As soon as the magnitude of the attacks in Palma became clearer, MSF teams across Cabo Delgado, including Montepuez, started preparing for a possible new wave of arrivals. Over the last few days, around 400 people have reached Montepuez [as of April 1], more than a third of them children. The ones arriving say many others are on their way.

Displaced people arrive in Montepuez agitated and overwhelmed by what they have seen. They cry while speaking about their situation. “They killed lots of people, they killed Palma,” one person told me. They ran into the bush to save their lives and walked all day and night for four or five days.

Many have seen dead bodies along the way, people who have died from hunger or dehydration. The only water available was from a single dirty river. People usually followed the main roads, but sleep well inside the forests for protection, avoiding villages and surviving on what little they can find.

One of the first main towns they reached is Nangade, 130 kilometers [about 80 miles] inland from Palma. From there, the lucky ones who can get money from relatives jump on vehicles and go further to Mueda, a mountainous town controlled by the military, and others continue further south to Montepuez.

MSF is concerned for those who don’t have families to help them pay for transportation, as this means they are still walking without access to food and water. These ones will likely arrive in an even worse condition. We are working very hard to identify the routes that people fleeing Palma are taking and where they are going in order to adapt our response.

We have positioned teams at each of the entry points into Montepuez to provide mental health support as soon as people get here. We help them to cope with their traumatic experiences and to be able to move forward in their journey. Many of them want to go on to Pemba, the provincial capital, in the hope of reuniting with other family members.

In the camps around Montepuez, there are a lot of people who were separated from their families during previous attacks in Cabo Delgado.

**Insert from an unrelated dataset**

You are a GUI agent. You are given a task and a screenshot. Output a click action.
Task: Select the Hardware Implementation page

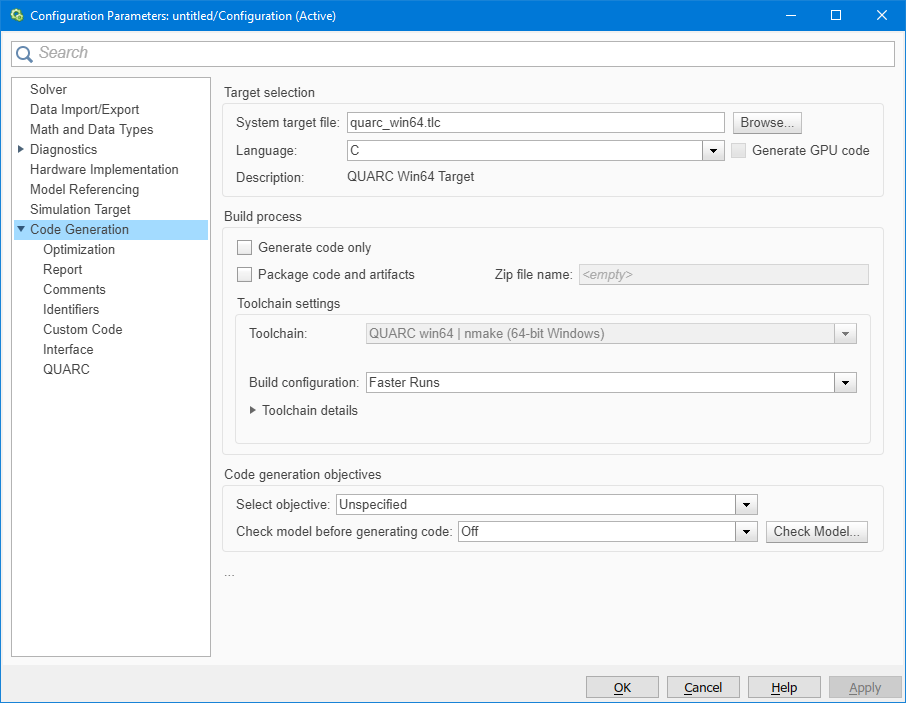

Some family members came to Montepuez, while others went to Palma. And now they have lost all contact with each other. They don’t know where they are or if they are safe, and this causes them a great deal of anxiety and stress.

Before the attacks, Palma had an estimated population of tens of thousands. Many people have now reportedly fled away from the town in different directions, some taking boats to the south while others have gone inland through the bush or to the border with Tanzania. Many seem to still be hiding in the outskirts of Palma. As well as in Montepuez, MSF teams are working to meet the medical and humanitarian needs of people fleeing from Palma in Mueda, Nangade, Pemba, and Macomia.

Another MSF team was deployed this week in the Afungi peninsula, about 15 miles from Palma, where some some people injured in the fighting were taken and other people have sought refuge. The conflict between the army and non-state armed groups in Cabo Delgado has been ongoing since 2017 and intensified over the last year. More than 670,000 people have been so far displaced by the violence, according to the United Nations Office for the Coordination of Humanitarian Affairs.